CHICAGO: US corn futures inched higher on Thursday, stabilizing from three-month lows set a day earlier, supported by worries that cool weather could slow the
maturity of the delayed US crop, analysts said.
Wheat rose on technical buying and better-than-expected weekly US export sales. But soybean futures declined, retreating from early strength on what appeared to be technical selling, analysts said.
At 12:30 p.m. CDT (1730 GMT), Chicago Board of Trade December corn was up 3/4 cent at $3.71 per bushel.

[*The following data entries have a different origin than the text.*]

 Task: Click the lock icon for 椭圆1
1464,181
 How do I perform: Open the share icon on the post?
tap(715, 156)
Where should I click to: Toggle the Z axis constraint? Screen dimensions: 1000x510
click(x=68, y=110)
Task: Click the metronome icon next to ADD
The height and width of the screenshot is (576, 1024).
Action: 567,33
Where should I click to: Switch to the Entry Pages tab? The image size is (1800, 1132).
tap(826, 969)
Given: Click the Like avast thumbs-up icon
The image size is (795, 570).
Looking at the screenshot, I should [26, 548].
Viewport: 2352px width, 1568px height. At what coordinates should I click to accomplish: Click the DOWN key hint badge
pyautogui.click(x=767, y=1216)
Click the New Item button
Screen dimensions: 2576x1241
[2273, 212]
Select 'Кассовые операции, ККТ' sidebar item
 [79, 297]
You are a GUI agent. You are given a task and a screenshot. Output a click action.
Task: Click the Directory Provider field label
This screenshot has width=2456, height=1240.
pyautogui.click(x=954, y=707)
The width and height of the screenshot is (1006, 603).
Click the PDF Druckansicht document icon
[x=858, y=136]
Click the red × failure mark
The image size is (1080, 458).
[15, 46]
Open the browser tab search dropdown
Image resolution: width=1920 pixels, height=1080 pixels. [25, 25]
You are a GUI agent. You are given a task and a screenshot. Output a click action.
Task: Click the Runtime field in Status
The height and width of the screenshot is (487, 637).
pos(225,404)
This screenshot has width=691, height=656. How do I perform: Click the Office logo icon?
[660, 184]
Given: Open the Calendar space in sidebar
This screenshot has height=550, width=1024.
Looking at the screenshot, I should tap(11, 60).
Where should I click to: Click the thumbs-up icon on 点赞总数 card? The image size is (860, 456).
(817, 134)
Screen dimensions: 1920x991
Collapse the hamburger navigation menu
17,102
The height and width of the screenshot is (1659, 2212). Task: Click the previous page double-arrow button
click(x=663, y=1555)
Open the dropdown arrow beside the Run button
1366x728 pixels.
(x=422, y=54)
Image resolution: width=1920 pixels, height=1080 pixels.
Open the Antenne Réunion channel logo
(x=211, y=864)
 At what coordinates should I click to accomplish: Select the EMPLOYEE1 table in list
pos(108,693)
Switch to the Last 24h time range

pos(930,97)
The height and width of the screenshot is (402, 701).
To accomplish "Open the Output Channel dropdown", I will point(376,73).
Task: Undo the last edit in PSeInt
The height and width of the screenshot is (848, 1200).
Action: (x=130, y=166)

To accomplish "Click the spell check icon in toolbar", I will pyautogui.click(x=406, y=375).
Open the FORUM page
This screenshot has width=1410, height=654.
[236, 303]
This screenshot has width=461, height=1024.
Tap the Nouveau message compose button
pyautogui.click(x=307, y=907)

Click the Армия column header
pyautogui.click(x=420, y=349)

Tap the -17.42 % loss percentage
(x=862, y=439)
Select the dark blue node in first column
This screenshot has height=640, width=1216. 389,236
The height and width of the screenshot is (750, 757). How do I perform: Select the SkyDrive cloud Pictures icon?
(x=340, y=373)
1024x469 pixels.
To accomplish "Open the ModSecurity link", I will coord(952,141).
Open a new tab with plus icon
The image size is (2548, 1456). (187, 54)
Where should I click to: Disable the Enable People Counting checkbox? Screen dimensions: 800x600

December wheat was up 5-1/4 cents at $4.73-1/4 a bushel while November soybeans were down 5 cents at $8.68 a bushel.
Corn futures had bullish technical momentum after the December contract rallied from a three-month low to settle higher on Wednesday.
Also, temperatures in the Midwest are forecast as cooler than normal into September, a potential drag on production at a time when late-planted corn and soybean crops need warmth and sunshine.
"We need every GDD (growing degree day) we can get to bring these crops home, yet it's supposed to be kind of cool for the next week or two," said Jack Scoville, an analyst with the Price Futures Group in Chicago.
CBOT corn drew support from news that President Donald Trump planned to meet with Cabinet members on Thursday to discuss ways to boost demand for biofuels including corn-based ethanol. .
Trump's move was seen as "initiating damage control by looking into ways to soothe irate producers over his recent decision to grant unnecessary small refinery exemptions for the second year in a row, which has negatively impacted ethanol producers and all US corn and soybean producers," Dan Cekander, president of DC Analysis, wrote in a client note.
CBOT corn and soybeans firmed in early moves after the Pro Farmer Midwest Crop tour late Wednesday projected below-average crop prospects in Illinois, the top US soybean state and the No. 2 corn producer.
The crop tour wraps up in Minnesota on Thursday and editors of the Pro Farmer newsletter are expected to release US soybean and corn production estimates on Friday.
CBOT wheat futures climbed after the US Department of Agriculture reported wheat export sales in the week ended Aug. 15 at nearly 600,000 tonnes, topping trade expectations.
"The export sales are starting to pick up, so maybe we are finding some value here," Scoville said.
The USDA's report also showed that China bought a small volume of US soybeans last week, despite pledging to halt purchases of American farm products due to the escalating trade war between Washington and Beijing.